[Available data Boundary: Start]

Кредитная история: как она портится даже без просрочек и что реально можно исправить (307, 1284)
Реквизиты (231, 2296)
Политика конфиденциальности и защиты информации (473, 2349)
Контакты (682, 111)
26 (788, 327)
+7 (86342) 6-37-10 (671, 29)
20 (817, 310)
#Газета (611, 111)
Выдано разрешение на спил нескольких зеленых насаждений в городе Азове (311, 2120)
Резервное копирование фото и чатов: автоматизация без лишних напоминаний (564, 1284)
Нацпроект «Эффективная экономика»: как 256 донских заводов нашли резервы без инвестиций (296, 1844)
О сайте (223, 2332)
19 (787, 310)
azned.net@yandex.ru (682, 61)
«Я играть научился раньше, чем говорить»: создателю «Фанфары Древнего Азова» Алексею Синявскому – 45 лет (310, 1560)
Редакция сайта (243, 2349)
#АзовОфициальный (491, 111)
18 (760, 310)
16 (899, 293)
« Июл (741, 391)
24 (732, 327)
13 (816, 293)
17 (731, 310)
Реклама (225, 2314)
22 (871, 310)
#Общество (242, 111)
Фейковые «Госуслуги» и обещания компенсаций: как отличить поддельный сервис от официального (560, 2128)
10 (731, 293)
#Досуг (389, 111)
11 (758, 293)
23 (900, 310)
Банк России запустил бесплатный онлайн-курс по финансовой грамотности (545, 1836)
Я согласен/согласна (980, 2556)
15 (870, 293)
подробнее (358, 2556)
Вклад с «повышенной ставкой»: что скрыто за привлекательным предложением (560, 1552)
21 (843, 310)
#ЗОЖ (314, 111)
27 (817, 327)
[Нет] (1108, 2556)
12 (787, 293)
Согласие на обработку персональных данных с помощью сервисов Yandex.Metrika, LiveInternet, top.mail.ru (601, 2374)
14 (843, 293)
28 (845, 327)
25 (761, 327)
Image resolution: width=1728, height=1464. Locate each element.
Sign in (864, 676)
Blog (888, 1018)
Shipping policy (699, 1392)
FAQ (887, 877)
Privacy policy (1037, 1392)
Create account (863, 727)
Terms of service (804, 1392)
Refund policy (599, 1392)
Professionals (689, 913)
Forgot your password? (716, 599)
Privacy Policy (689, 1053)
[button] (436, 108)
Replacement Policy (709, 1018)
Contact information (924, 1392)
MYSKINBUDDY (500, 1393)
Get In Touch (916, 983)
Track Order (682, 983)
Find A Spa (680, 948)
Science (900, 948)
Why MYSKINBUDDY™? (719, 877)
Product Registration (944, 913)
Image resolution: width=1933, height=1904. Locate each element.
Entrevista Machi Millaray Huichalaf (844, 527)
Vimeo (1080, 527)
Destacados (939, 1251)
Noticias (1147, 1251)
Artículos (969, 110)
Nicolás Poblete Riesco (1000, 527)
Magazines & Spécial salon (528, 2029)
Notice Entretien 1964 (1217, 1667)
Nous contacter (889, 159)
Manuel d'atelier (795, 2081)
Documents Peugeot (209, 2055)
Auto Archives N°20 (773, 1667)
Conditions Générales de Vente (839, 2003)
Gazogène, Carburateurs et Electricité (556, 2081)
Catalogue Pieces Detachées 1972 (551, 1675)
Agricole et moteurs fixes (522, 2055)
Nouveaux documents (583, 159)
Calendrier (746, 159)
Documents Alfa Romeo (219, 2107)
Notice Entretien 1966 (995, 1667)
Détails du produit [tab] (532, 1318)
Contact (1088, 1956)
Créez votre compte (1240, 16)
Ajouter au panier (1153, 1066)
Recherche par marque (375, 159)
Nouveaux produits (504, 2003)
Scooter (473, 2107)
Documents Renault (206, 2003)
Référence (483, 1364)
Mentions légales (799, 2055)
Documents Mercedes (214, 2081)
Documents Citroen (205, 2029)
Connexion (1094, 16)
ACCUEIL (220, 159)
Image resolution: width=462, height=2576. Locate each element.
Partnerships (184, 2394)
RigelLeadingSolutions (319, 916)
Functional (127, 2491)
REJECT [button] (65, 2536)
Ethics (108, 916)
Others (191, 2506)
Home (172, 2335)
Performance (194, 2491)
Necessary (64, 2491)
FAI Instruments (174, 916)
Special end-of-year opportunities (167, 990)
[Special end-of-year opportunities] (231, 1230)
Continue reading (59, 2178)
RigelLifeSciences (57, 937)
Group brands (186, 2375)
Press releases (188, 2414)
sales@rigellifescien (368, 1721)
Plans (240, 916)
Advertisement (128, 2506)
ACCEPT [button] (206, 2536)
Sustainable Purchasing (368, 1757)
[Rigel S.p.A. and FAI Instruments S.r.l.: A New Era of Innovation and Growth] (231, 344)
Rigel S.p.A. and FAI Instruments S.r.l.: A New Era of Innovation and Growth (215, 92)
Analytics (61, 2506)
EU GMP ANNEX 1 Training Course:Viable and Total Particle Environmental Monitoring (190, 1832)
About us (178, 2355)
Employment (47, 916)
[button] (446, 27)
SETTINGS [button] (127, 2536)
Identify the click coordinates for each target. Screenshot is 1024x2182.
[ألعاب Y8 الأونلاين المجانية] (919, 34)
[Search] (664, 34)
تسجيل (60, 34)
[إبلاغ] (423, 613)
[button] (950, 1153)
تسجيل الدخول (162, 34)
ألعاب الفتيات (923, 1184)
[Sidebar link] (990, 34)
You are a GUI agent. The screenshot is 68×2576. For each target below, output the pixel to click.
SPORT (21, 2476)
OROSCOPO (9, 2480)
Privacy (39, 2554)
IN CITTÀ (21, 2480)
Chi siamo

[Available data Boundary: End]

• _What to work on_: The range runs from the line with "18 (760, 310)" up to and including the line with "FAQ (887, 877)" in the listing above; please write out exactly those lines and nothing more.

• _Expected answer_:
18 (760, 310)
16 (899, 293)
« Июл (741, 391)
24 (732, 327)
13 (816, 293)
17 (731, 310)
Реклама (225, 2314)
22 (871, 310)
#Общество (242, 111)
Фейковые «Госуслуги» и обещания компенсаций: как отличить поддельный сервис от официального (560, 2128)
10 (731, 293)
#Досуг (389, 111)
11 (758, 293)
23 (900, 310)
Банк России запустил бесплатный онлайн-курс по финансовой грамотности (545, 1836)
Я согласен/согласна (980, 2556)
15 (870, 293)
подробнее (358, 2556)
Вклад с «повышенной ставкой»: что скрыто за привлекательным предложением (560, 1552)
21 (843, 310)
#ЗОЖ (314, 111)
27 (817, 327)
[Нет] (1108, 2556)
12 (787, 293)
Согласие на обработку персональных данных с помощью сервисов Yandex.Metrika, LiveInternet, top.mail.ru (601, 2374)
14 (843, 293)
28 (845, 327)
25 (761, 327)
Image resolution: width=1728, height=1464. Locate each element.
Sign in (864, 676)
Blog (888, 1018)
Shipping policy (699, 1392)
FAQ (887, 877)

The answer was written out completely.